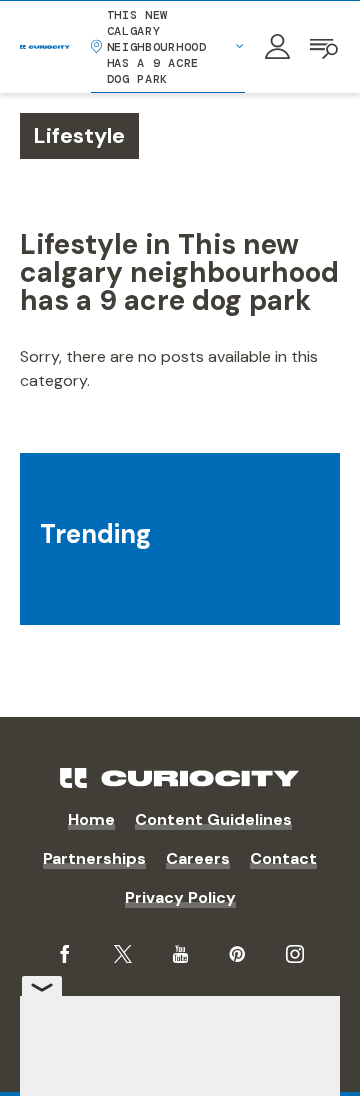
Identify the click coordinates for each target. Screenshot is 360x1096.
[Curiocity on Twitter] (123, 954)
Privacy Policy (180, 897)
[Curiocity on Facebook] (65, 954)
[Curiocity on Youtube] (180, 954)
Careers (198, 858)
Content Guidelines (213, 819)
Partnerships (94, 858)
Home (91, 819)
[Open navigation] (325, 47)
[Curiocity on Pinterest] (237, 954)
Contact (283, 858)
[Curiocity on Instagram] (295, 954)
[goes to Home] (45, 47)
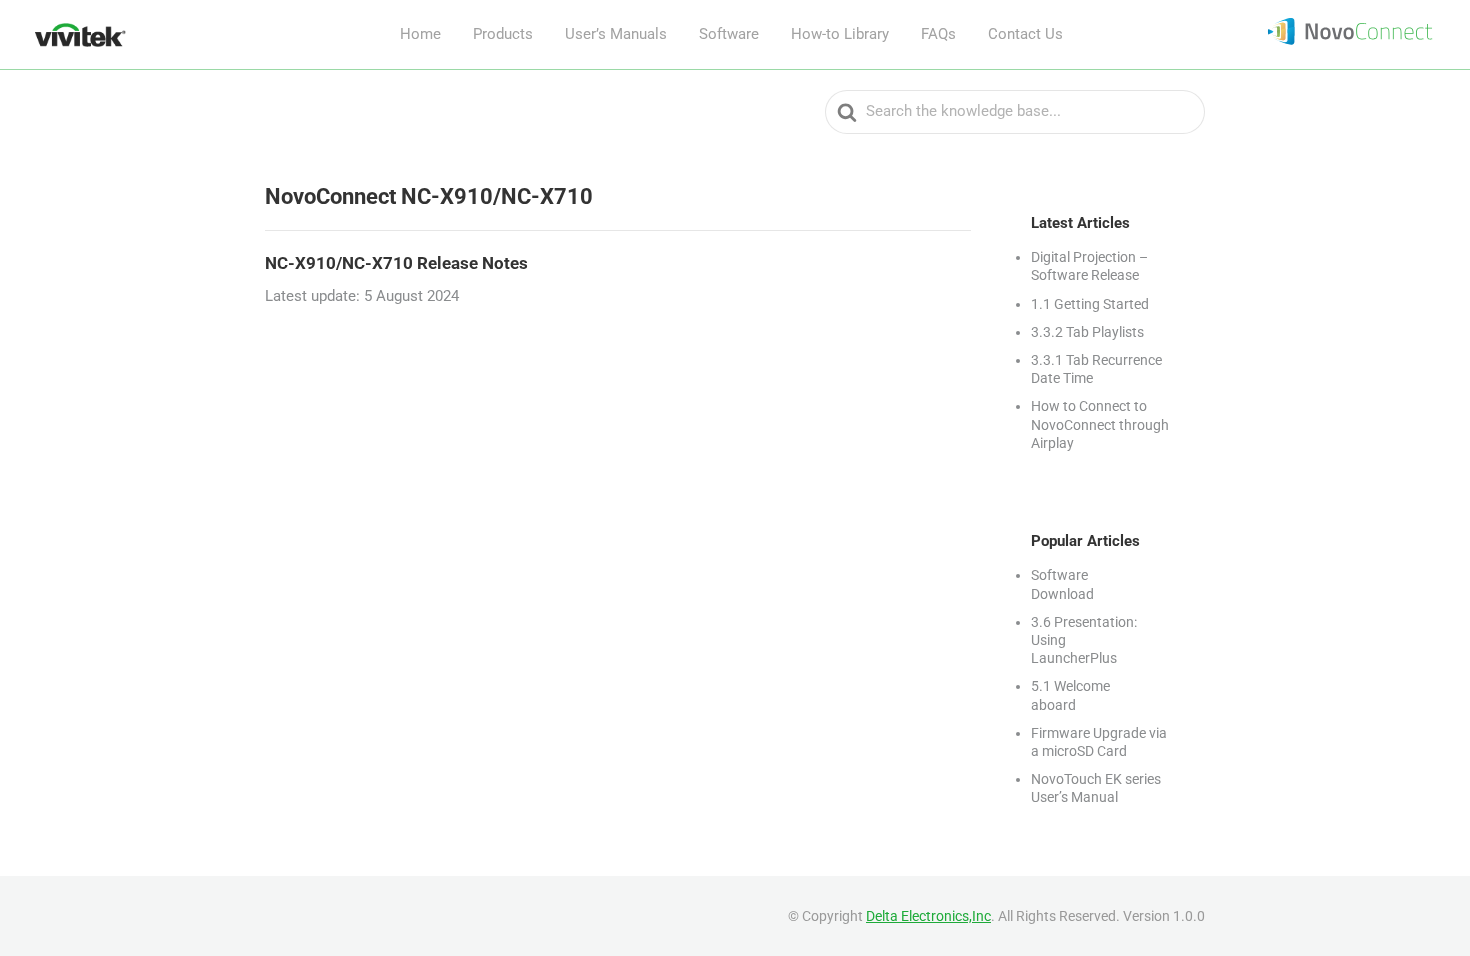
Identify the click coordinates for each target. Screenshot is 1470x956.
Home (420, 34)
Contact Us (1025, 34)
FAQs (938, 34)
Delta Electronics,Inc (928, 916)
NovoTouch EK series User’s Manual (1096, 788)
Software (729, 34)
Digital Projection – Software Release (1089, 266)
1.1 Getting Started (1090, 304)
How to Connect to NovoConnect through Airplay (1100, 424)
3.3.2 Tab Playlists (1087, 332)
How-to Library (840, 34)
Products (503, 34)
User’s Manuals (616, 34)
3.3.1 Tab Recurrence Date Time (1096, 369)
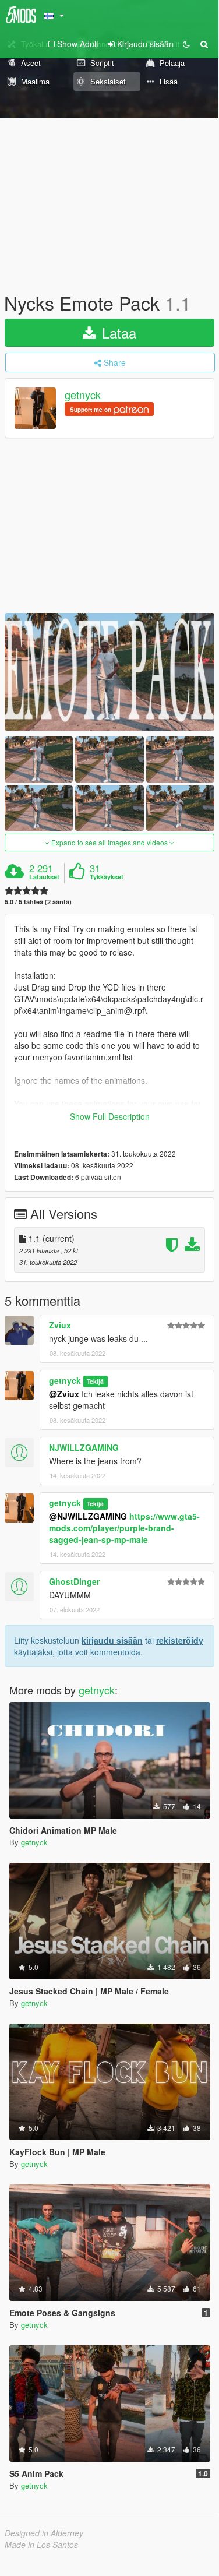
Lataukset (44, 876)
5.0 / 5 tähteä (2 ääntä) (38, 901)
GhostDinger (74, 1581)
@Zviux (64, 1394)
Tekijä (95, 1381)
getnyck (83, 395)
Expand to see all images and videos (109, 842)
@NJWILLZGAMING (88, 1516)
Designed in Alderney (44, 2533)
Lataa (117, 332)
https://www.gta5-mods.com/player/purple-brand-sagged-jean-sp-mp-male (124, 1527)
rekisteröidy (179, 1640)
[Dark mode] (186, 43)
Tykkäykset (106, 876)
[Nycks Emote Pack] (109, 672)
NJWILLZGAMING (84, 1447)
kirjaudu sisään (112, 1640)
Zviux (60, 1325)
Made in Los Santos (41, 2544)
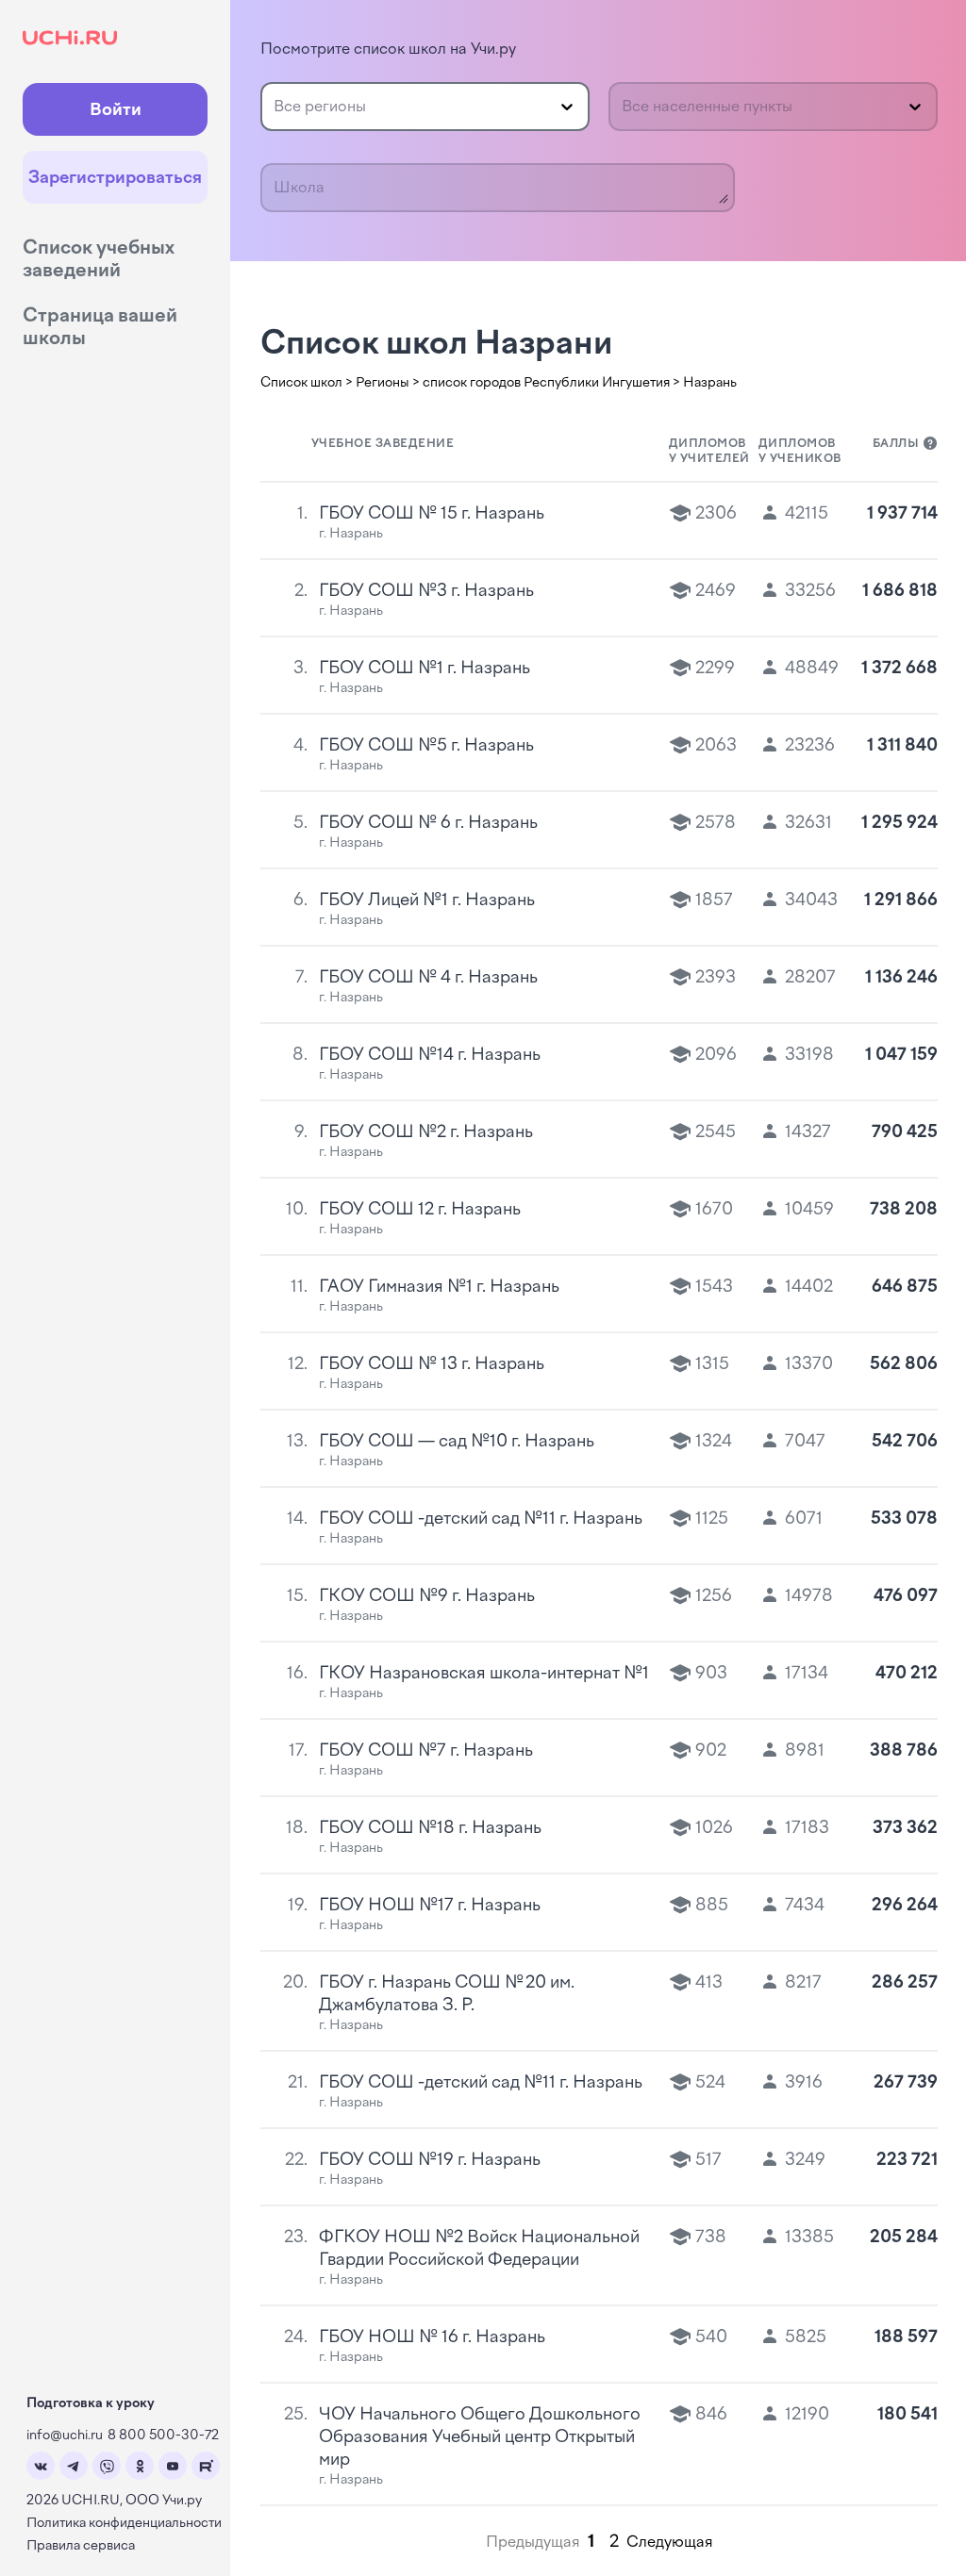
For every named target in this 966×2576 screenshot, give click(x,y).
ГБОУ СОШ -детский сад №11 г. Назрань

##############################

From the line containing "[Open navigation] (325, 47)" through the last line of the material above, write out each line exactly, leaving aside all pictures.

*EXERCISE ANSWER:*
[Open navigation] (325, 47)
[Curiocity on Pinterest] (237, 954)
Contact (283, 858)
[Curiocity on Instagram] (295, 954)
[goes to Home] (45, 47)
Identify the click coordinates for each target. Screenshot is 1470x956.
Home (420, 34)
Contact Us (1025, 34)
FAQs (938, 34)
Delta Electronics,Inc (928, 916)
NovoTouch EK series User’s Manual (1096, 788)
Software (729, 34)
Digital Projection – Software Release (1089, 266)
1.1 Getting Started (1090, 304)
How to Connect to NovoConnect through Airplay (1100, 424)
3.3.2 Tab Playlists (1087, 332)
How-to Library (840, 34)
Products (503, 34)
User’s Manuals (616, 34)
3.3.1 Tab Recurrence Date Time (1096, 369)
Lataukset (44, 876)
5.0 / 5 tähteä (2 ääntä) (38, 901)
GhostDinger (74, 1581)
@Zviux (64, 1394)
Tekijä (95, 1381)
getnyck (83, 395)
Expand to see all images and videos (109, 842)
@NJWILLZGAMING (88, 1516)
Designed in Alderney (44, 2533)
Lataa (117, 332)
https://www.gta5-mods.com/player/purple-brand-sagged-jean-sp-mp-male (124, 1527)
rekisteröidy (179, 1640)
[Dark mode] (186, 43)
Tykkäykset (106, 876)
[Nycks Emote Pack] (109, 672)
NJWILLZGAMING (84, 1447)
kirjaudu sisään (112, 1640)
Zviux (60, 1325)
Made in Los Santos (41, 2544)
For every named target in this 966×2576 screenshot, give click(x,y).
ГБОУ СОШ -детский сад №11 г. Назрань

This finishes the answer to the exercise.